請求項3の発明は、請求項1項記載の光学シートにおいて、前記反射層の前記レンズシート側の層が赤外吸収剤を含むことを特徴とする。
請求項4の発明は、請求項1項記載の光学シートにおいて、前記反射層の前記レンズシート側の層が赤外吸収剤を含み、かつ可視光に対して透過性を有することを特徴とする。
【0015】
請求項5の発明は、請求項1項記載の光学シートにおいて、前記反射層の前記レンズシートと反対の面に前記開口部を覆うように光拡散フィルムが積層接着されていることを特徴とする。

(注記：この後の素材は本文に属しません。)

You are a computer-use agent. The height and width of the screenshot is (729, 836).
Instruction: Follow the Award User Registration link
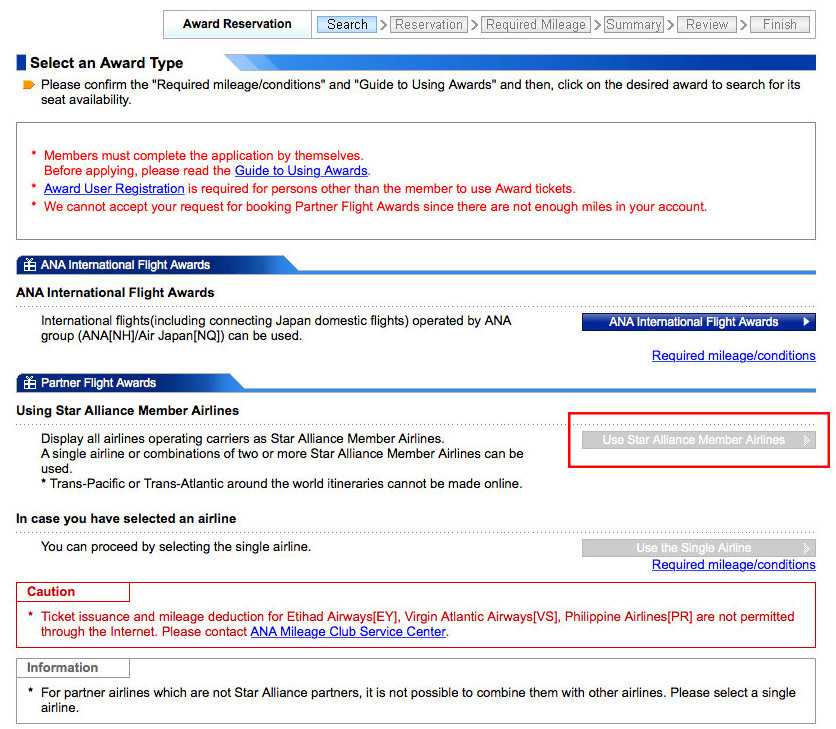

請求項6の発明は、請求項1記載の光学シートにおいて、前記単位レンズはシリンドリカルレンズもしくはプリズムからなり、前記レンズ層は前記シリンドリカルレンズもしくはプリズムの集合体からなることを特徴とする。
【0016】
請求項7の発明は、ディスプレイ用バックライト・ユニットにおける照明光路制御に使用される光学シートの製造方法であって、一方の面に単位レンズを一定のピッチで配列形成してなるレンズ層を有するレンズシートを設け、前記レンズシートの前記レンズ層と反対の他方の面に反射層を2層に形成し、前記反射層に前記レンズ層側からレーザー光を照射して前記単位レンズの集光作用により前記反射層に露光領域と未露光領域を生じさせ、前記露光領域を除去することにより光透過用の開口部を形成したことを特徴とする。
【0017】
請求項8の発明は、請求項7記載の光学シートにおいて、前記レンズシートは透明な支持フィルムを備え、前記支持フィルムの一方の面に前記レンズ層が積層して形成され、前記レンズ層は放射線硬化型樹脂からなることを特徴とする。
請求項9の発明は、請求項7項記載の光学シートの製造方法において、前記反射層の前記レンズシート側の層が赤外吸収剤を含むことを特徴とする。

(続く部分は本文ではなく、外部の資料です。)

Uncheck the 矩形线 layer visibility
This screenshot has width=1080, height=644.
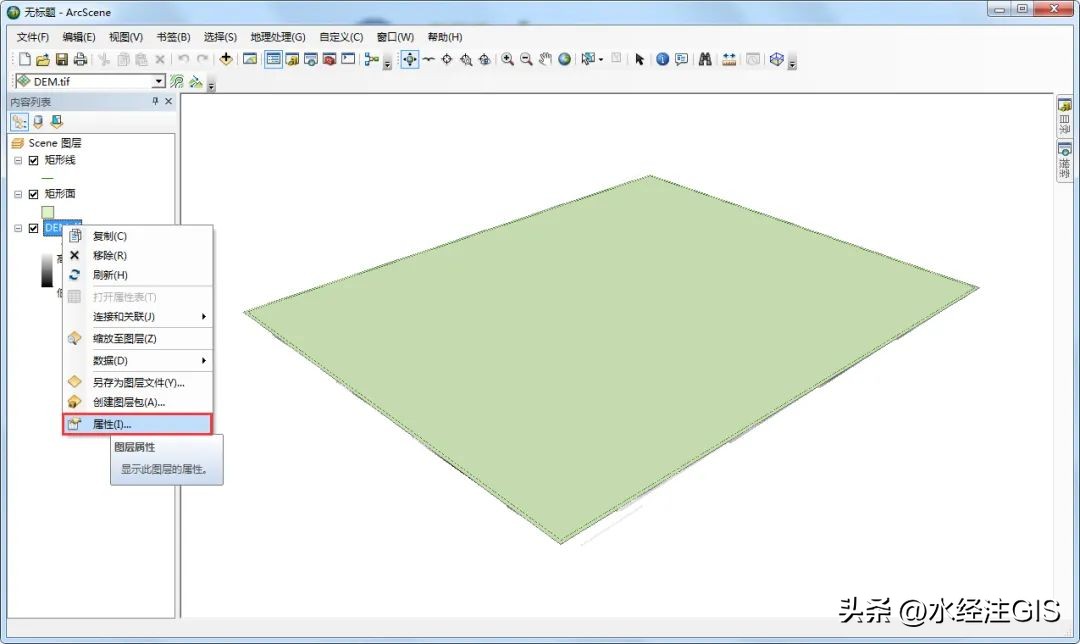point(35,158)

請求項10の発明は、請求項7項記載の光学シートの製造方法において、前記反射層の前記レンズシート側の層が赤外吸収剤を含み、かつ可視光に対して透過性を有することを特徴とする。
【0018】
請求項11の発明は、請求項7項記載の光学シートの製造方法において、前記反射層の前記レンズシートと反対の面に前記開口部を覆うように光拡散フィルムが積層接着されていることを特徴とする。

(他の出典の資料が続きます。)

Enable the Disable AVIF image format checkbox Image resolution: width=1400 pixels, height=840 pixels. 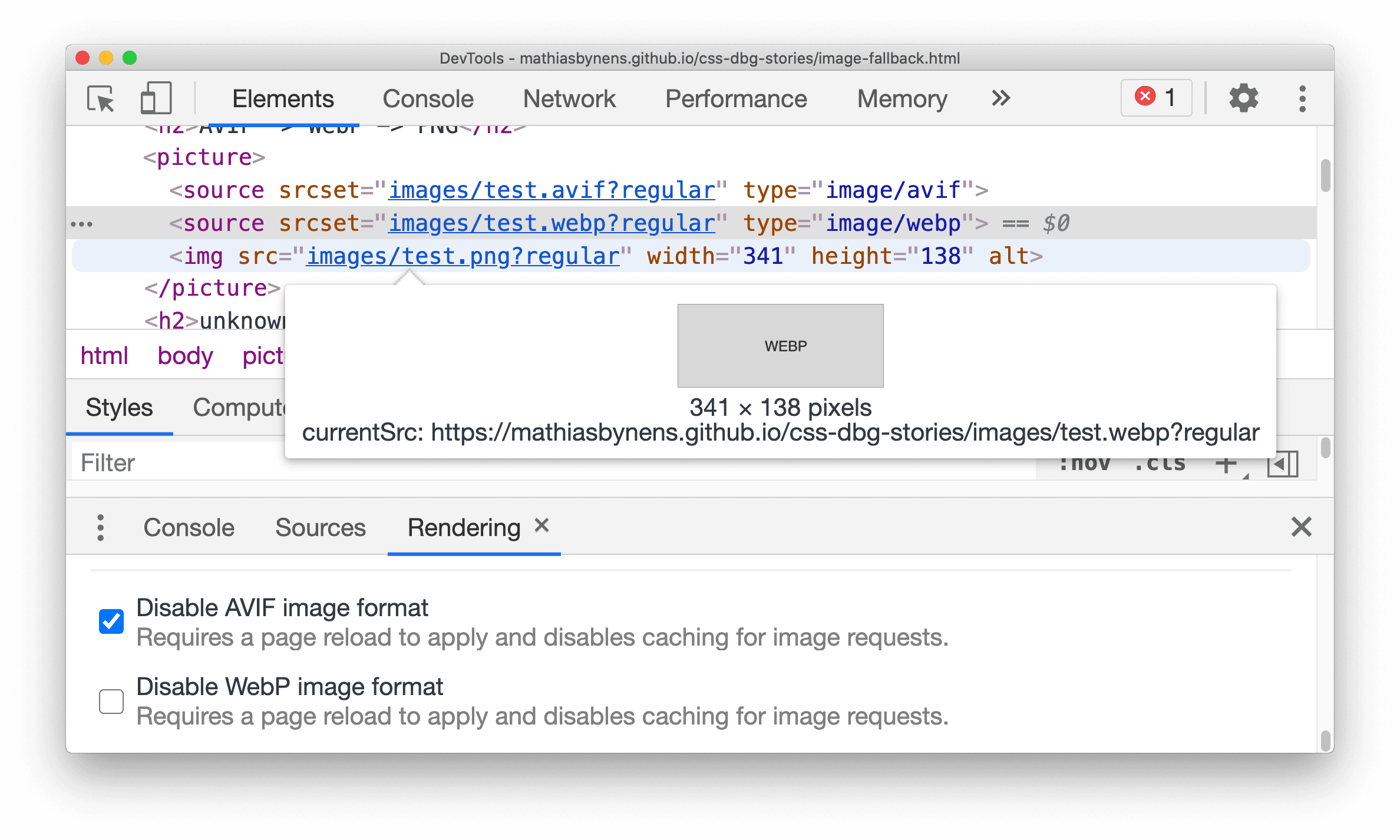pyautogui.click(x=113, y=618)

請求項12の発明は、請求項7記載の光学シートの製造方法前記単位レンズはシリンドリカルレンズもしくはプリズムからなり、前記レンズ層は前記シリンドリカルレンズもしくはプリズムまたはそれらの集合体からなることを特徴とする。
【0019】
請求項13の発明は、ディスプレイ用バックライト・ユニットであって、表示画像を規定する画像表示素子と、前記画像表示素子の背面に、光源と、請求項1乃至6何れか1項にの光学シートもしくは請求項7乃至12何れか1項に記載の方法により製造された光学シートを少なくとも備えることを特徴とする。
請求項14の発明は、請求項13記載のディスプレイ用バックライト・ユニットにおいて、前記画像表示素子は液晶表示素子であることを特徴とする。
【0020】
請求項15の発明は、表示装置であって、画素単位での透過/遮光に応じて表示画像を規定する画像表示素子と、前記画像表示素子の背面に、光源と、請求項13または14記載のディスプレイ用バックライト・ユニットを備えることを特徴とする。
【発明の効果】
【0021】
本発明にかかる光学シートは、単位レンズであるシリンドリカルレンズもしくはプリズムまたはそれらの集合体からなるレンズ層を有するレンズシートのレンズ層と反対の面に、単位レンズの光軸を含む中央部に対応して光透過用の開口部を有する反射層が2層に形成されているので、これをディスプレイ用のバックライト・ユニットに用いた場合に光の利用効率が高いバックライト・ユニット及び表示装置を提供することができる。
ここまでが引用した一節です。